The DUP’s moderate rival for votes on the British Protestant side of the Northern Irish divide, the Ulster Unionists, confirmed Thursday they have written to Downing Street asking Sunak to delay the conference by six weeks. A U.S. trade delegation is scheduled to visit Belfast on October 24 – by which time, they hope, the DUP will have permitted the Northern Ireland Assembly to elect a speaker and form a four-party government.

Donaldson has been blocking both steps since May 2022, when his party came second in assembly elections to their Irish republican opponents, Sinn Féin. That sea-change result, reinforced in council election results this year, means the Democratic Unionists must surrender the government’s top post of first minister to their adversaries for the first time.

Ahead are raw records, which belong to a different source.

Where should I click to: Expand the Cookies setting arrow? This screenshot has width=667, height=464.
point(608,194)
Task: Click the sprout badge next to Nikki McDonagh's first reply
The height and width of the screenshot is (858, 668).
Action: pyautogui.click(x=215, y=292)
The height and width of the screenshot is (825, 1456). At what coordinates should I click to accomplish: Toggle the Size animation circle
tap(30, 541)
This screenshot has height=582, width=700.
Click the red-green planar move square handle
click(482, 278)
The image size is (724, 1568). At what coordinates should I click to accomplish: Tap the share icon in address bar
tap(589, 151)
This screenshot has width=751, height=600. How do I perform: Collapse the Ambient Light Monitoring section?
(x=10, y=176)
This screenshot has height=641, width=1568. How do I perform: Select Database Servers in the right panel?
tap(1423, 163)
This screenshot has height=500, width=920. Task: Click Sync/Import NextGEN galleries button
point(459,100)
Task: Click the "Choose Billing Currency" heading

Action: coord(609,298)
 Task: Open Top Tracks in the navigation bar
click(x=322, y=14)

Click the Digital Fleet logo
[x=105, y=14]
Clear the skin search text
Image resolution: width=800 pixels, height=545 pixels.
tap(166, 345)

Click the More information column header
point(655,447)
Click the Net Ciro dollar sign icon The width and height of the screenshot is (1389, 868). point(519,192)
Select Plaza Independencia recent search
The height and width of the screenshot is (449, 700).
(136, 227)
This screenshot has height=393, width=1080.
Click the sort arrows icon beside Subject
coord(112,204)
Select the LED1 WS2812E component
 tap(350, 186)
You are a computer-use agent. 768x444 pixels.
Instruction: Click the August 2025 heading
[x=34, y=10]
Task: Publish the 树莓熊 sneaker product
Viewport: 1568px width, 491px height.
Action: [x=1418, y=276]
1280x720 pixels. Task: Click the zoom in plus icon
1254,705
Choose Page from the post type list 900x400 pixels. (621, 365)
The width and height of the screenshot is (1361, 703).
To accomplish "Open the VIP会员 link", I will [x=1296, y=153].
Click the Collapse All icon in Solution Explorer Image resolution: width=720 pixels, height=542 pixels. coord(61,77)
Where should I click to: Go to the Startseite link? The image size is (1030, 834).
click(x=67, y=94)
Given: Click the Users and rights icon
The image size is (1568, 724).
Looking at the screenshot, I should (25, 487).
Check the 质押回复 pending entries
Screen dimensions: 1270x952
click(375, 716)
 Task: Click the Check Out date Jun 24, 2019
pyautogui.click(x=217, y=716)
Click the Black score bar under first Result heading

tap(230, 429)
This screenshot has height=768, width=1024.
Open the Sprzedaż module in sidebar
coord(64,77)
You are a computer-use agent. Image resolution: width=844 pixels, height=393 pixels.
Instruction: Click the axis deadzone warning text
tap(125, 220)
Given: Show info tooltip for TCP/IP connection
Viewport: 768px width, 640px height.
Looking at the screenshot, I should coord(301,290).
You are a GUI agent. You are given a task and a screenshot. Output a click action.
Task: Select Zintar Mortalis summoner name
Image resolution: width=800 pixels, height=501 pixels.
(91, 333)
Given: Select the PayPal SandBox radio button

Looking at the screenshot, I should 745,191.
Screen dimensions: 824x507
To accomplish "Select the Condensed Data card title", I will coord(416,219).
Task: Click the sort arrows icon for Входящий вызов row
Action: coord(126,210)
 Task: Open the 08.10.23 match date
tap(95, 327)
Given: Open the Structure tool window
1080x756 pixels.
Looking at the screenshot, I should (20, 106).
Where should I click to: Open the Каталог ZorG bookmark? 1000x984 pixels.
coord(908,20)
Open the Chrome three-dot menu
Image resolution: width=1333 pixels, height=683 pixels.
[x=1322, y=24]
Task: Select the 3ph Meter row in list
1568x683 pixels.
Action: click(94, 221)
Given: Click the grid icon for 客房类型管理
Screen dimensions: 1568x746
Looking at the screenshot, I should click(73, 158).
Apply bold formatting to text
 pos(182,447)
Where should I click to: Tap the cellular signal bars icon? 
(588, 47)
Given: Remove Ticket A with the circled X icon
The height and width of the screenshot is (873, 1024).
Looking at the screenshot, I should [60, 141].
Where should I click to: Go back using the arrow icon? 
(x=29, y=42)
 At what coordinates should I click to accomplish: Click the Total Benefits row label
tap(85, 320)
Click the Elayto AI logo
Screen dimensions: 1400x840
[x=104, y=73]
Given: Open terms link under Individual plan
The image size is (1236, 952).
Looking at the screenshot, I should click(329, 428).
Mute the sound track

Ulster Unionist leader Doug Beattie said he has asked Sunak to delay the conference because it should “happen against a backdrop of a functioning government,” whereas now it would highlight Northern Ireland’s inability to maintain a stable government, a turn-off for risk-averse investors.

“This conference could lead to major investment and many new jobs. Holding it at the wrong time risks that being lost,” Beattie told the Belfast Telegraph. 

No backing down

There’s no sign that Donaldson is about to shift his obstructionist policy, which began two years ago, shortly after he became DUP leader following a bitter internal tussle.

Donaldson initially instructed his party’s ministers to block meetings with the Irish government, then ordered the DUP’s first minister to resign his post and start the clock ticking on the collapse of power-sharing. The rest of the Stormont administration limped on until its formal failure in October, leaving Northern Ireland Secretary Chris Heaton-Harris to argue with Stormont’s senior civil servants over who should be responsible for fixing a mounting fiscal mess.

A U.K. government spokesman said plans for a the September event in Belfast, with hopes of attracting around 150 foreign firms, would not wait for a DUP U-turn.

“While we want a functioning executive back up and running in Northern Ireland as soon as possible, it is important, with or without Stormont sitting, that the U.K. government continues to work to attract private sector investment to drive economic growth in Northern Ireland. The investment summit is a great way of doing that,” he said.

Donaldson insists that the DUP will unlock Stormont only if the U.K. satisfies ill-defined demands to water down the EU-required controls on incoming British goods that are still required under the Windsor Framework. He denies that his party’s deep-seated antipathy to Sinn Féin is a factor.

Yet other senior DUP figures seem disinterested in reviving any Stormont coalition that, based on the 2022 results, would elevate Sinn Féin and weaken the DUP at the executive table they are supposed to share with the Ulster Unionists and the middle-ground Alliance Party. Some of those DUP hardliners badmouth Donaldson behind his back as weak and likely to cave eventually to Downing Street pressure.

Donaldson shot back at the weekend in a newsletter for party activists that, because of its wide distribution, was guaranteed to leak. In his message, Donaldson criticized unnamed figures within the DUP “who brief against their own party” to “advance their personal agenda.”